See yesterday's late text post for the details.
My brain, as the Thomas Dolby song says, is like a sieve. I can forget things at an unknown frequency. I've always had memory trouble. From my days at school to the present. I forget things. I only recall when something else reminds me.
I once forgot to get my medication before a string of public holidays and had to go to hospital because nowhere else was open to sell me meds on the day that I both ran out and had a pretty big asthma attack.
So yeah, I literally can't remember stuff that would save my life.
It takes genuine, concentrated effort to learn names. For weeks at a time.
If it wasn't for my mobile phone and the calendar and reminder apps, I would forget my own arse.
And I fucked up by forgetting my own mother's birthday. It completely slipped my mind. I had written it on the calendar, but I wrote it in a pale hue in January and by the time we reached November, it had faded to illegibility.
And I'm so wrapped up with Chaos' Autism Red Tape that the most important thing on my mind is having as much paperwork possible available by the eighth of December.
So my paranoia and my inability to remember simple facts kind'a bit me in the arse.

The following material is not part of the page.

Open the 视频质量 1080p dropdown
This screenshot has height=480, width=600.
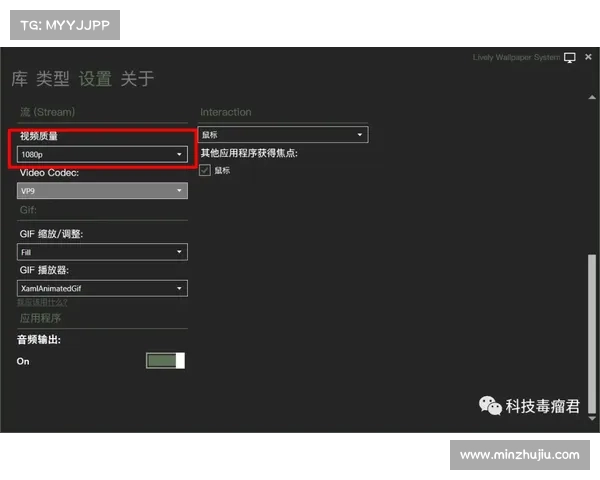coord(102,155)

MeMum is pissed off with me. Seriously. Pissed. Off. And understandably so. I get it. Having your birthday forgotten is a slight which hurts for ages.
I know. It happens every year that my birthday happens in the same week as my Brother-in-Law's. It used to piss me off, but... I'm getting used to it.
If I start every conversation with an apology for that, do you reckon I could be forgiven sooner?